(Your tasks)
**a)** In the passage on the history of industrial relations in Australia, at which Constitutional Convention was the proposed conciliation and arbitration power finally accepted?
**b)** Resume the passage on the history of industrial relations in Australia, picking up after its final sentence.

(Passage shown)

Historical Perspective Industrial Relations In Australia

Consideration of the Workplace Relations and Other Legislation Amendment Bill 1996
Table of Contents

Historical Perspective Industrial Relations In Australia

The 1890s and the Constitutional Conventions

The great strikes of the 1890s provided the context in which the constitutional conventions considered a power in the proposed national parliament to prevent and settle interstate industrial disputes. The founders were deeply concerned about the extent to which the disputation had caused damage to both industry and workers that were left without any protection.

This was first raised at the 1891 Constitutional Convention by Charles Kingston, the Attorney-General in the South Australian Government who had in 1890 unsuccessfully introduced a 'Bill for an Act to encourage the formation of Industrial Unions and Associations, and to Facilitate the Settlement of Industrial Disputes'. However, as in South Australia, there was little Federal interest in the proposal.

In 1897, H B Higgins proposed a power to make laws with respect to 'conciliation and arbitration for the prevention and settlement of industrial disputes extending beyond the limits of any one State'. Again, the proposal was rejected by the Constitutional Convention. Finally, at the 1898 Convention, the same proposal was accepted. This power was the basis for the Commonwealth Conciliation and Arbitration Act 1904 (the 1904 Act).

Word and item position data:
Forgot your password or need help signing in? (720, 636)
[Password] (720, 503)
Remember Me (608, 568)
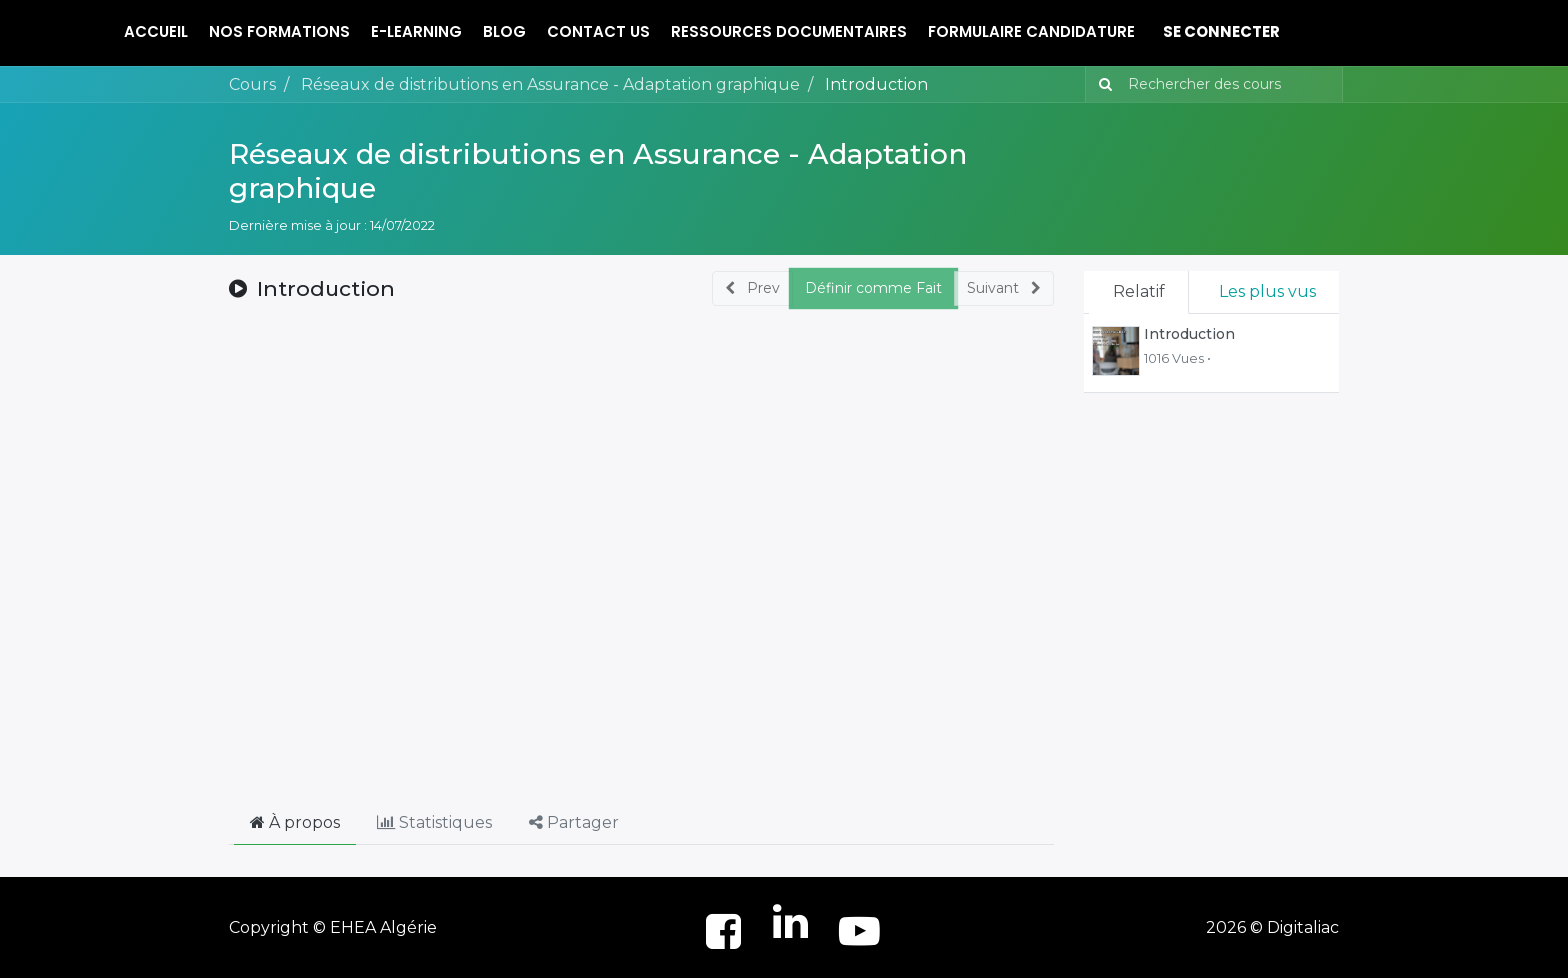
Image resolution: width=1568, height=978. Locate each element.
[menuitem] (156, 32)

(Final results)
**a)** The 1898 Convention

**b)**
Conciliation & Arbitration Act 1904 & Development of the Award System

The 1904 Act established the Commonwealth Court of Conciliation and Arbitration (CCCA) with extensive powers to prevent and settle industrial disputes by conciliation and arbitration. It was not the first piece of Australian legislation to establish a system of conciliation and arbitration - both WA (1900) and NSW (1901) had enacted legislation to establish such systems prior to the Commonwealth legislation. South Australia followed in 1915 and Queensland in 1916.

Victoria and Tasmania had the slightly different system of wages boards for a long period of time. These boards which consisted of equal numbers of employer and employee representatives with an independent chair had the power to fix wages and conditions in a trade or industry. Tasmania abandoned the wages board system in 1984 while Victoria's movement away was only completed in 1992.

Many of the central elements of the 1904 Act are still present in the current Industrial Relations Act 1988 including an independent tribunal with powers to conciliate and where necessary, compulsorily arbitrate on industrial disputes and the provision of a system of voluntary registration of employer and employee organisation. For the latter, giving the organisation the right to represent groups of workers and to be heard by the Tribunal.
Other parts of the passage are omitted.